Robert Platt called my attention to the fact that there is a fundamental difference between Smoking and Obesity; randomization is physically feasible in the case of smoking (say, in North Korea) — not in the case of obesity.

I agree; it would have been more effective to use Obesity instead of Smoking in my response to Cartwright. An RCT experiment on Smoking can be envisioned, (if one is willing to discount obvious side effect of forced smoking or forced withdrawal) while RCT on Obesity requires more creative imagination; not through a powerful dictator, but through an agent such as Lady Nature herself, who can increase obesity by one unit and evaluate its consequences on various body functions.

This is what the do-operator does, it simulates an experiment conducted by Lady Nature who, for all that we know is all mighty, and can permit all the organisms that are affected by BMI (and fat content etc etc [I assume here that we can come to some consensus on the vector of measurements that characterizes Obesity]) to respond to a unit increase of BMI in the same way that they responded in the past. Moreover, she is able to do it by an extremely delicate surgery, without touching those variables that we mortals need to change in order to drive BMI up or down.

This is not a new agent by any means, it is the standard agent of science. For example, consider the 1st law of thermodynamic, PV =n R T. While Volume (V), Temperature (T) and the amount of gas (n) are independently manipulable, pressure (P) is not. This means that whenever we talk about the pressure changing, it is always accompanied by a change in V, n and/or T which, like diet and exercise, have their own side effects. Does this prevent us from speaking about the causal effect of tire pressure on how bumpy the road is? Must we always mention V, T or n when we speak about the effect of air pressure on the size of the balloon we are blowing? Of course not.! Pressure has life of its own (the rate of momentum transfer to a wall that separates two vessels ) independent on the means by which we change it.

Aha!!! The skeptic argues: “Things are nice in physics, but epidemiology is much more complex, we do not know the equations or the laws, and we will never in our lifetime know the detailed anatomy of the human body. This ignorance-pleading argument always manages to win the hearts of the mystic, especially among researchers who feel uncomfortable encoding partial scientific knowledge in a model. Yet Lady Nature does not wait for us to know things before she makes our heart muscle respond to the fat content in the blood. And we need not know the exact response to postulate that such response exists.

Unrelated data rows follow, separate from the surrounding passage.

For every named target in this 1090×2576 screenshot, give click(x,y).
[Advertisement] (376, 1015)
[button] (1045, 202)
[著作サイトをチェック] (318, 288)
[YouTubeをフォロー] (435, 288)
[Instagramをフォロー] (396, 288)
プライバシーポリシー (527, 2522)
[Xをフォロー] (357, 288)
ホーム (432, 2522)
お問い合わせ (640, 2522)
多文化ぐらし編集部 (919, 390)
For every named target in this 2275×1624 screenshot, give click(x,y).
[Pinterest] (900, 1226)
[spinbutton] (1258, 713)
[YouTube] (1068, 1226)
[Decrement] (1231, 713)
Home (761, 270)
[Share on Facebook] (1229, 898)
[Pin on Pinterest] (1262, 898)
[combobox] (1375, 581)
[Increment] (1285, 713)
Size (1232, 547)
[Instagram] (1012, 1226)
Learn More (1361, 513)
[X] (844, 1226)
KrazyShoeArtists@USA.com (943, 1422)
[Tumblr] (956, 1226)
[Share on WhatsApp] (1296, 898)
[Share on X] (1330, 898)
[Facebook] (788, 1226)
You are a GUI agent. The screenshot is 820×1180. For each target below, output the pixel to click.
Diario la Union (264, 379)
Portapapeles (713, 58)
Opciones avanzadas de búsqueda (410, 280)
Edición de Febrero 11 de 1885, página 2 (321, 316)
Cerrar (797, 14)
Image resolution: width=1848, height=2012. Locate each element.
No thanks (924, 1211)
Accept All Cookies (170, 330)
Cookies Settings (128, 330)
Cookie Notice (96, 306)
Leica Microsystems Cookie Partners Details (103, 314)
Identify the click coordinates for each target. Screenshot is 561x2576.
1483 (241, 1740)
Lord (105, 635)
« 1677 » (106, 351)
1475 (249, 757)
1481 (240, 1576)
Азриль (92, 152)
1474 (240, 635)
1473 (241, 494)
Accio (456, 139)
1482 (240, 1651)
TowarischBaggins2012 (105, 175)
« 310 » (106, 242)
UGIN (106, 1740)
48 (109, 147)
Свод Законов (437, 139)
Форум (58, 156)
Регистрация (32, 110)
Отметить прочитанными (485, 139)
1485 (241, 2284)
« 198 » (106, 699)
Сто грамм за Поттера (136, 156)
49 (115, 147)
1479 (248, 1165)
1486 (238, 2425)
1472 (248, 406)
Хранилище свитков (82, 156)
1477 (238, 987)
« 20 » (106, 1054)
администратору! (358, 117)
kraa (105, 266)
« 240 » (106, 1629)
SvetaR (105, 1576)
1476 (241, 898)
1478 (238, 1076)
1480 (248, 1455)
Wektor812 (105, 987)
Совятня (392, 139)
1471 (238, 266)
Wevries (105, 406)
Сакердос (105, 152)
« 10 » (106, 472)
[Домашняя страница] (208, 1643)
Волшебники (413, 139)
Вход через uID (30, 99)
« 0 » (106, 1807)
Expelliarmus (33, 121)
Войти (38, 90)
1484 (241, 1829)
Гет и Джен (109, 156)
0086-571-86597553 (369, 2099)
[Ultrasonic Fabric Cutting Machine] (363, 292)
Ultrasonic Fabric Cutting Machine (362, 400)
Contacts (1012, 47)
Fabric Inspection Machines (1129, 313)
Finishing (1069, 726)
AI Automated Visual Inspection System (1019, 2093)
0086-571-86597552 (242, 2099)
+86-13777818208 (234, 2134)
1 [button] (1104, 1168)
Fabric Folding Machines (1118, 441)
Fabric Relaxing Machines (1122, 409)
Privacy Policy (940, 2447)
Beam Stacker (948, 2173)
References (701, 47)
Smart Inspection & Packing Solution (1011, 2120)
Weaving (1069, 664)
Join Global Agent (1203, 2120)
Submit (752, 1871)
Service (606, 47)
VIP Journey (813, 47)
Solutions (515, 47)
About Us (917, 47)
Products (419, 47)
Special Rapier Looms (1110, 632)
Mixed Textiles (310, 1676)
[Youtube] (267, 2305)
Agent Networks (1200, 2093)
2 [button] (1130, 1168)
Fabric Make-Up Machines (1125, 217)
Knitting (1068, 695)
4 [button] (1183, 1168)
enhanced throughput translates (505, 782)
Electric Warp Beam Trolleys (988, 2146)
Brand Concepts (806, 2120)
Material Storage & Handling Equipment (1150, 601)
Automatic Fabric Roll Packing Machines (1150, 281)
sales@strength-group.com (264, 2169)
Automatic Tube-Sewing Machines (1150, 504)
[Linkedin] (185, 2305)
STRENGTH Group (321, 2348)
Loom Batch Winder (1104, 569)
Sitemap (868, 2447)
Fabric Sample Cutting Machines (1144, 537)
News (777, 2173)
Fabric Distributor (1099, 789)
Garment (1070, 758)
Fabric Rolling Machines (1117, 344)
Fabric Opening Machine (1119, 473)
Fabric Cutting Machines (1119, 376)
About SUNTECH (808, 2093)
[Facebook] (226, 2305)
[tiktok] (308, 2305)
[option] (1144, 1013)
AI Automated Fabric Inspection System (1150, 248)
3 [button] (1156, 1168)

Scientific thinking is not unique to physics. Consider any standard medical test and let’s ask ourselves whether the quantities measured have “well-defined causal effects” on the human body. Does “blood pressure” have any effect on anything? Why do we not hear complaints about “blood pressure” being “not well defined”.? After all, following the criterion of Hernan and Taubman (2008), the “effect of X on Y” is ill-defined whenever Y depends on the means we use to change X. So “blood pressure” has no well defined
effect on any organ in the human body. The same goes for “blood count” “kidney function” …. Rheumatoid Factor…. If these variables have no effects on anything why do we measure them? Why do physicians communicate with each other through these measurements, instead of through the “interventions” that may change these measurements?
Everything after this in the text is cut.